The Intellectual Property Appellate Board (IPAB), the appellate body for patent related cases, has upheld a decision to allow domestic drug maker Natco Pharmaceuticals to manufacture and sell a generic version of Bayer AG's cancer drug Nexavar, in a blow for global drugmakers' efforts to hold on to monopolies on high-priced medicines.

Under the compulsory licence awarded to Natco Pharama last year, cancer patients in India are able to buy generic Nexavar at Rs8,800 for a month's dose against Bayer's price of Rs2,80,000 for the branded Nexavar.

The ruling paves the way for the issue of such compulsory licences across emerging markets like China and Thailand where healthcare authorities are battling high healthcare costs.

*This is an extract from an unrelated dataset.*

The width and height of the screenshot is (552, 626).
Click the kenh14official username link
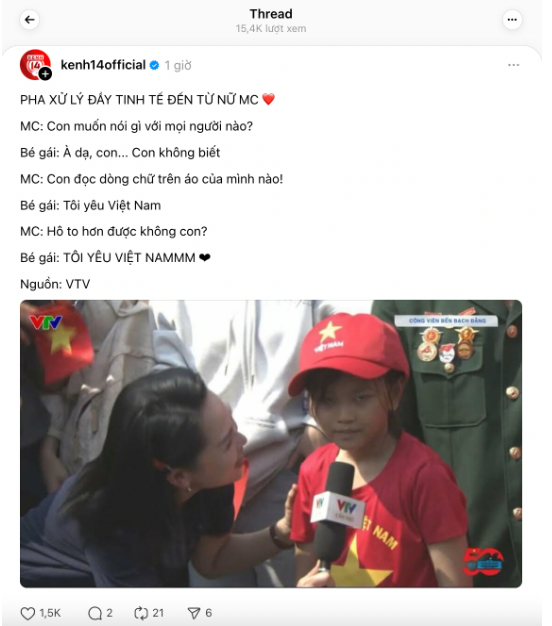pyautogui.click(x=103, y=65)
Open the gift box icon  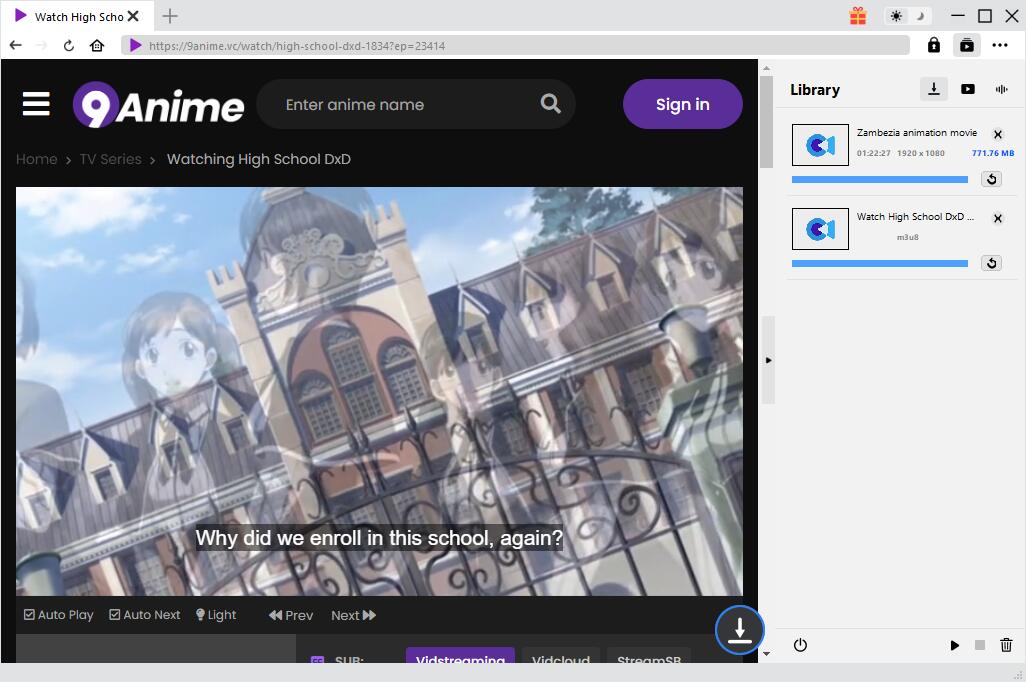coord(857,16)
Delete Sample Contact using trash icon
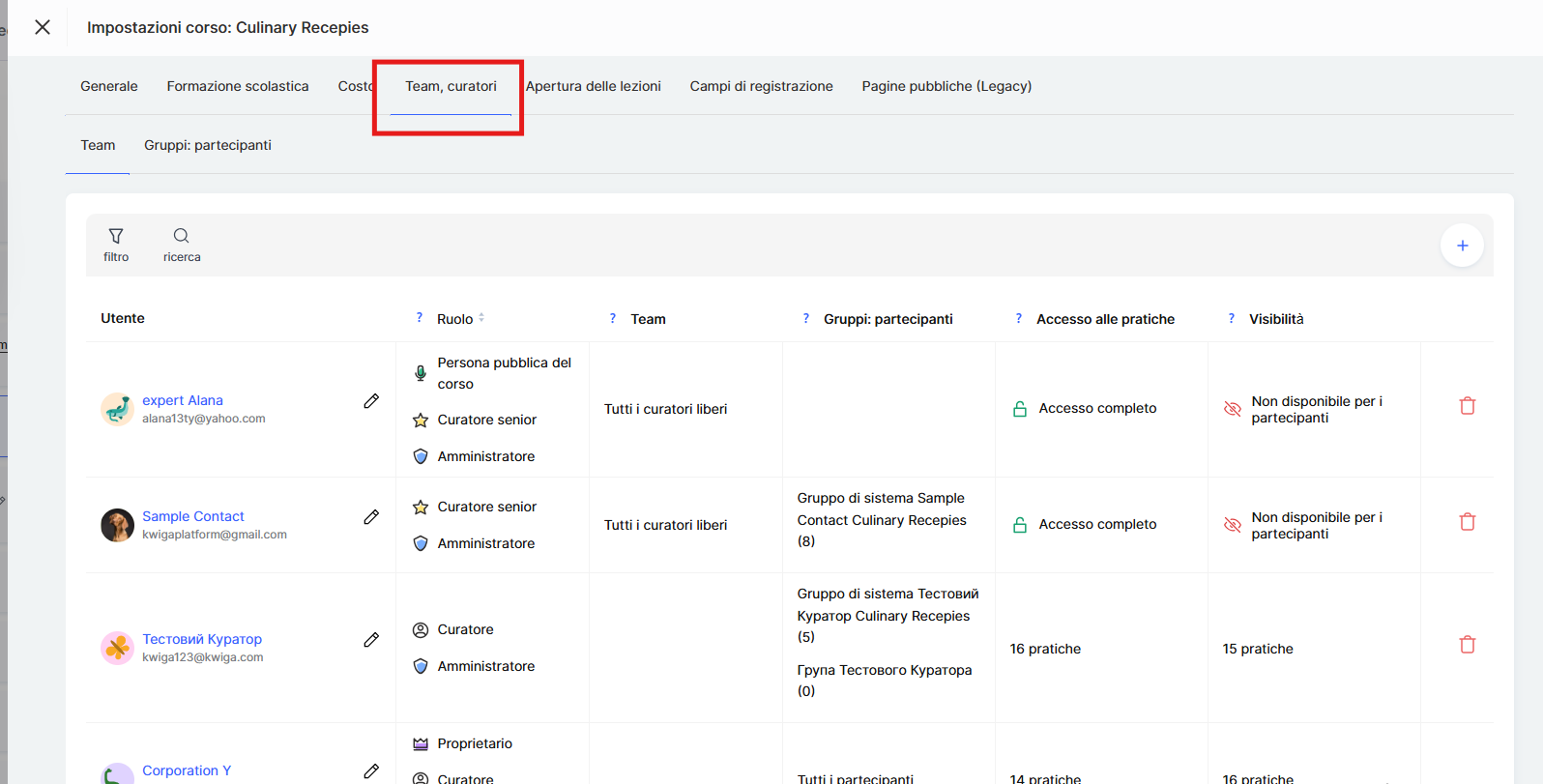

Health authorities in the developing and poor countries are finding it increasingly difficult to provide access to affordable drugs to treat diseases such as cancer, HIV-AIDS and hepatitis amidst soaring drug prices.

Bayer, Germany's largest drug maker, however, said the ruling weakened the international patent system and endangered pharmaceutical research and that it would continue to fight to overturn the decision.

The Trade-Related Aspects of Intellectual Property Rights (TRIPS) agreement of the World Trade Organisation (WTO) allows countries to issue compulsory licences of certain drugs that are deemed unaffordable to a large section of their populations.